═════ Excerpted text ═════
Other optin is to have a variable always set according to the setting of the port every time.
for example you want to set value 0x3045 to port 1 you can sya
temp1 = 0x3045;
IO1PIN = temp1;
next time you want to change port 1 all you do is take existing value not by reading port but from temp1 varaible
so you canm say :
temp1 &= 0xfffffff0 ; for last eight bit
temp1 |= 0x04;
IO1PIN = temp1;
keep in mind you have to keep track of IO1PIN by updating temp1 every time you change IO1PIN. This is an old technique used in firmware for microcontroller for which it is not possible to know the status of the output port.
kb shah
----- Original Message -----
From: Aalt Lokhorst
To: lpc2000@yahoogroups.com
Sent: Tuesday, April 19, 2005 4:38 AM
Subject: Re: [lpc2000] Re: Writing 8 bits on the IO port
Hello Kimi and Rob,
Rob his solution reads the current port status. In most situations this
is no problem. But it is a read/modify write situation and I don't know
if you always want that. You can also use something like this (not
tested but I think it is clear what I mean):
IO0SET = ( Data<<14) & 0x3FC0;
IO0CLR = (~Data<<14) & 0x3FC0;
It changes the data bus in two steps so there will be intermediate
values on the bus. This is not a problem if you use separate control
lines to control when the data is valid. Don't forget to set the
direction of the pins according to the read or write situation and avoid
collisions as a result of two devices driving the bus at the same time.
═════
- Prompt:
Can you continue the forum thread on writing 8 bits to a microcontroller IO port, starting right after its last sentence?
═════ Recorded information ═════
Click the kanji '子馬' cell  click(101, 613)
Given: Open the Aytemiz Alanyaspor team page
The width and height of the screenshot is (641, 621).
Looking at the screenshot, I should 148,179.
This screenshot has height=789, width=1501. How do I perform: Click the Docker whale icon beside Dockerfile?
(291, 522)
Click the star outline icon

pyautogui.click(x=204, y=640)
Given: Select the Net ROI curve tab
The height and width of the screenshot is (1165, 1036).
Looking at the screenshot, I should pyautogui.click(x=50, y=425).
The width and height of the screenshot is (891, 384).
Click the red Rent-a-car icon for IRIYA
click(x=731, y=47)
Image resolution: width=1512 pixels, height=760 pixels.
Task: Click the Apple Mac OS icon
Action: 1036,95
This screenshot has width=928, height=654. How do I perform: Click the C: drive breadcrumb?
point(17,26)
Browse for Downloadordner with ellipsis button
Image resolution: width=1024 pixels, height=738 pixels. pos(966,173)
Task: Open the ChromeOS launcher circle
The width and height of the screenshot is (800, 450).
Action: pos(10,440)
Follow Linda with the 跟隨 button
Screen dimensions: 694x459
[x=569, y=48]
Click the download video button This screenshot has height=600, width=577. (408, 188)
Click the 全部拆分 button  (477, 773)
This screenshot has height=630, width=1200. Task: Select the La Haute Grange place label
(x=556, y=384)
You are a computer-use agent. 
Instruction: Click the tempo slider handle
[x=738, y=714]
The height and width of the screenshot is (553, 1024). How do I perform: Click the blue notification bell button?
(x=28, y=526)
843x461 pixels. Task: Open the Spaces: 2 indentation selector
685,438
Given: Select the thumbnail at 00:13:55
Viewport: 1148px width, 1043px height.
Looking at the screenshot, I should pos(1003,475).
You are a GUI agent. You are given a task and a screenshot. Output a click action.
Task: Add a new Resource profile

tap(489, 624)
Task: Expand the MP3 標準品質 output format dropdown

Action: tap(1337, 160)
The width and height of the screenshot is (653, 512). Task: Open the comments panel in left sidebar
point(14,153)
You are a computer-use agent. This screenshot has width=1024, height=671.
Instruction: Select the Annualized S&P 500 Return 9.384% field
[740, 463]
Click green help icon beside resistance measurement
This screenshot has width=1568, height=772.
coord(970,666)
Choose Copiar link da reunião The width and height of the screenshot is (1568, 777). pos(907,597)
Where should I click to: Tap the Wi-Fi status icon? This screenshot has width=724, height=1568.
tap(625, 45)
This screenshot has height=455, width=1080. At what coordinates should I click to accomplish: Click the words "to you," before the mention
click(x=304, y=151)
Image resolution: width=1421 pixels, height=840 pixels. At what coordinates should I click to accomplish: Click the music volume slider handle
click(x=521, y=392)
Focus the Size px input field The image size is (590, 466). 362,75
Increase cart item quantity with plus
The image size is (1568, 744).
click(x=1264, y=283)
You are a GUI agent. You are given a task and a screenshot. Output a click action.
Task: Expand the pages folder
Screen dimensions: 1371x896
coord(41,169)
═════
- Result of the task:
Best regards,
--
==============================
Aalt Lokhorst
Schut Geometrische Meettechniek bv
Duinkerkenstraat 21
9723 BN Groningen
P.O. Box 5225
9700 GE Groningen
The Netherlands
Tel: +31-50-5877877
Fax: +31-50-5877899
E-mail: Lokhorst@...
==============================
dibosco wrote:
>
> I've done an almost identical thing and just got my char value to
> write, chifted into its correct position in a temporary value in a
> long. Then read what's currently on the output port into another
> temporary long, ANDed out the relevant eight bits, then ORed into this
> the new bits which are in the correct positiion in the temporary long.
> This value is then written to the output port.
>
> Not sure that reads very well. Some code:
>
> // put char to write in temp and shift it to correct position
> Temp1 = NewVal << 14;
> // Get current output value of PORT0
> Temp2 = IO0PIN;
> // AND out P0.14-21
> Temp2 &= ~0x3FC000;
> //OR in what you *do* want to write.
> Temp2 |= Temp1;
> // Then write to the port
> IO0PIN = Temp1;
>
> Check the syntax of that last line's right!
>
> And you've written the value to the port. :-)
>
> Cheers,
>
> Rob
>
> --- In lpc2000@yahoogroups.com, "acetoel" <acetoel@y...> wrote:
> >
> > Hello,
> >
> > I making a little protocol to interfase between a LPC2106 and an Atmel
> > 8bits MCU. My idea is to use an 8bit data bus (P0.14 to P0.21) for
> > sending and receiving bytes, and then a few control lines (Busy/Ready,
> > Clock, Enable, Command/Data).
> > How can I write a byte variable (char) to that 8bit port? and how can
> > I read that data port, and save it on a variable? being P0.14 is the
> > Least Significative bit.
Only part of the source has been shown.